What this task involves:
Only lines with the word "will" are needed; collect each of them from the listing below.
__________________________________________________
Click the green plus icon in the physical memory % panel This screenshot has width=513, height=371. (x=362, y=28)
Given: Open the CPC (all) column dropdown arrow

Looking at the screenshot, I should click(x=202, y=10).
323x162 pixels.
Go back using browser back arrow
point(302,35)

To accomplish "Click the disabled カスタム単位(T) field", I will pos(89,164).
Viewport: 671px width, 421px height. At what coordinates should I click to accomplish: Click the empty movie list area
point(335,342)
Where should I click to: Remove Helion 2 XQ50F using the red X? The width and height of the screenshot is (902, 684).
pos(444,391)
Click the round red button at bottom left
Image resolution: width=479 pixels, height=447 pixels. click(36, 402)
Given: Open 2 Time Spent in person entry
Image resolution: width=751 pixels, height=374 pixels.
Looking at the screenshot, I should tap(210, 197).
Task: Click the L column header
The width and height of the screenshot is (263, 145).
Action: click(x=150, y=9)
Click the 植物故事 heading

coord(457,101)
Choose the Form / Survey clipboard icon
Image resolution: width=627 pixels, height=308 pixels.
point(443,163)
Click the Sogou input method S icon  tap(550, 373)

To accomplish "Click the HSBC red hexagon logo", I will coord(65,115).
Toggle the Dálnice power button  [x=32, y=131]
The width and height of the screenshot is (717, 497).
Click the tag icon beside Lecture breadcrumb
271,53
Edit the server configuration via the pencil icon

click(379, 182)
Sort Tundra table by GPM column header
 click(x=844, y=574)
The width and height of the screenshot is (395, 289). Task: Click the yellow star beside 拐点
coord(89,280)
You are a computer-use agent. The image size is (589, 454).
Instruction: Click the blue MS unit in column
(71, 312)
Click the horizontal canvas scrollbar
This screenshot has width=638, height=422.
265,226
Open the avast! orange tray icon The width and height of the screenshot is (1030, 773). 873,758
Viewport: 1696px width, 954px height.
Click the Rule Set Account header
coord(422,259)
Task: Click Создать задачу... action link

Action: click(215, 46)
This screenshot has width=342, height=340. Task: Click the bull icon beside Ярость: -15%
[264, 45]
__________________________________________________
Written solution:
To accomplish "Click the disabled カスタム単位(T) field", I will pos(89,164).
To accomplish "Click the HSBC red hexagon logo", I will coord(65,115).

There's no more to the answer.